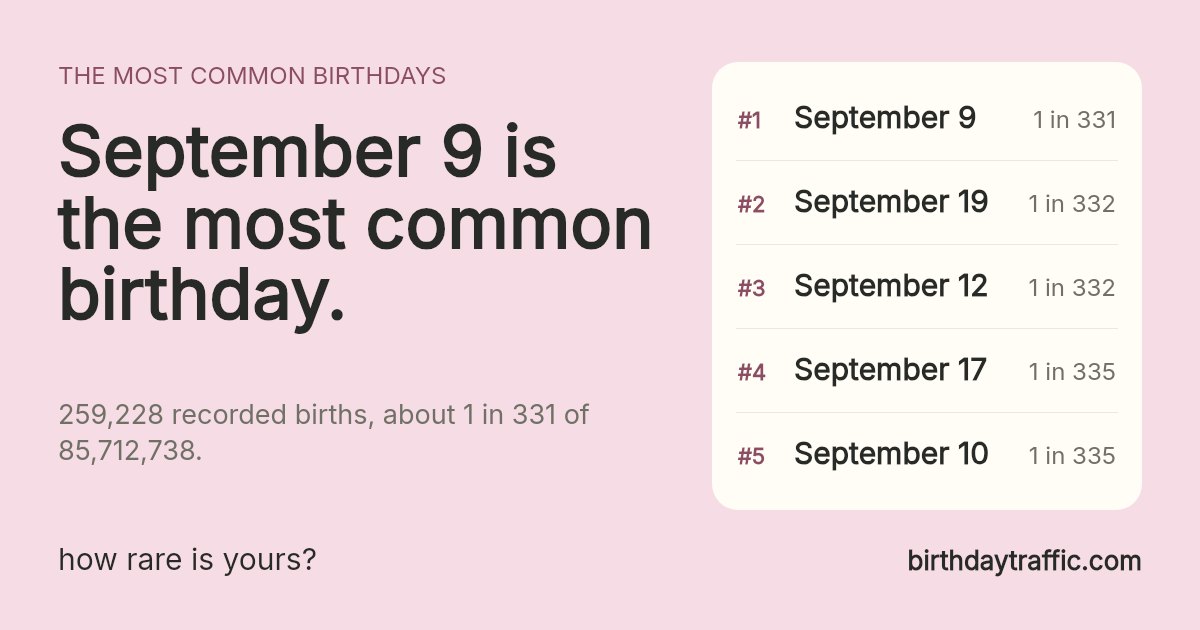
Task: Click the September 10 entry
Action: coord(927,455)
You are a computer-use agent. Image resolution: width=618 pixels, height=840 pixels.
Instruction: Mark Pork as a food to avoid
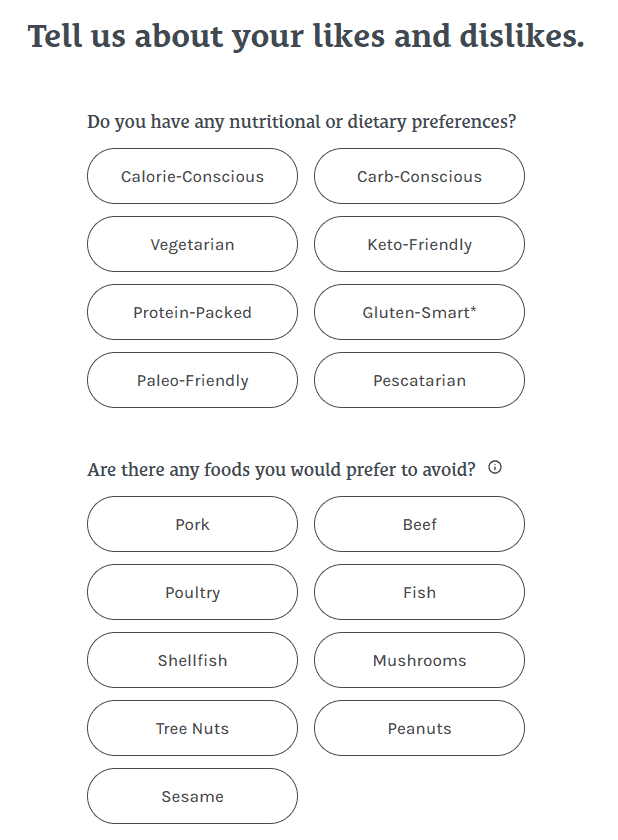(192, 525)
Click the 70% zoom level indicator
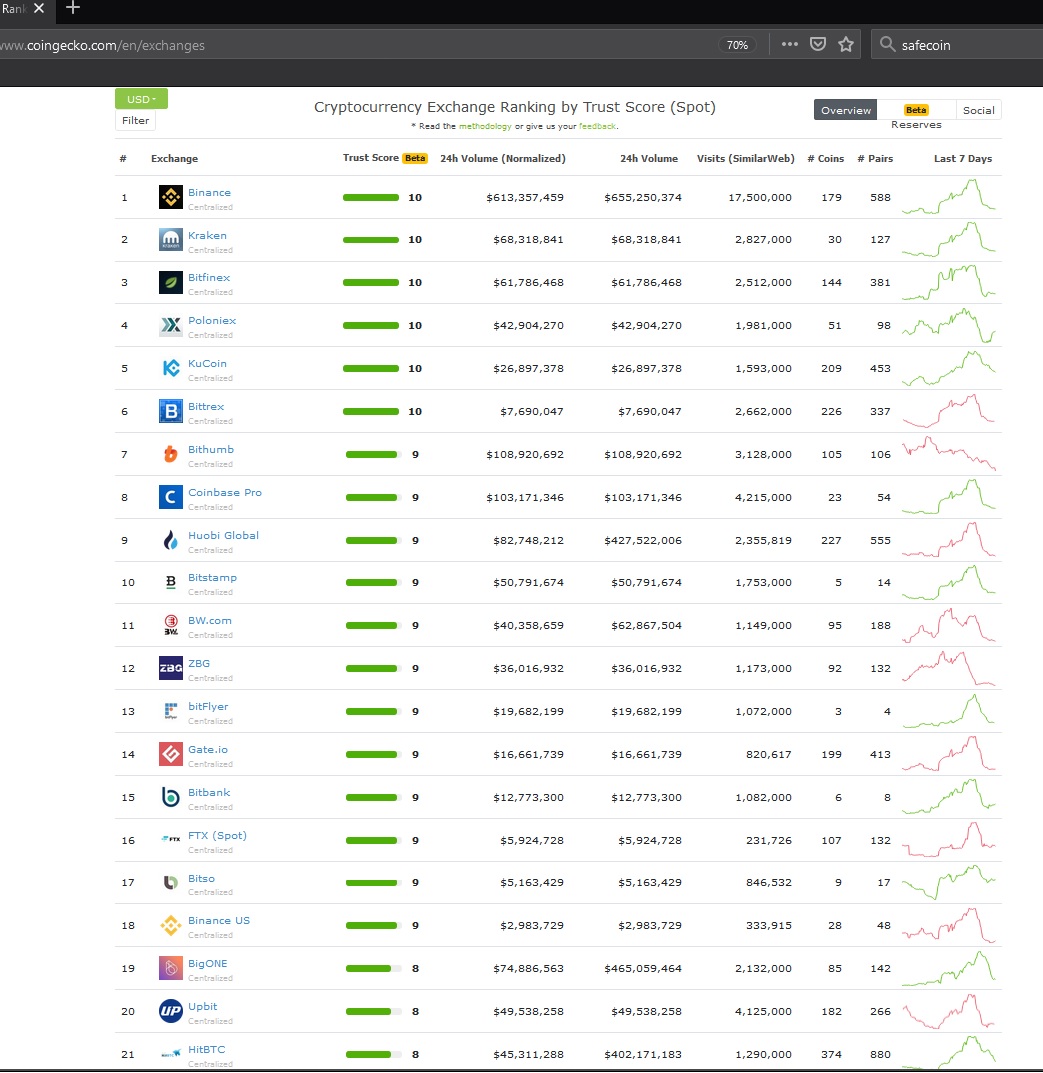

◆ ◆ ◆ ◆ ◆ ◆ ◆

The copy should hold exactly the lines from the line containing "You are a computer-use" through the end of the data, both ends included, and no pictures.

You are a computer-use agent. Image resolution: width=618 pixels, height=840 pixels.
Instruction: Mark Pork as a food to avoid
(192, 525)
Click the 70% zoom level indicator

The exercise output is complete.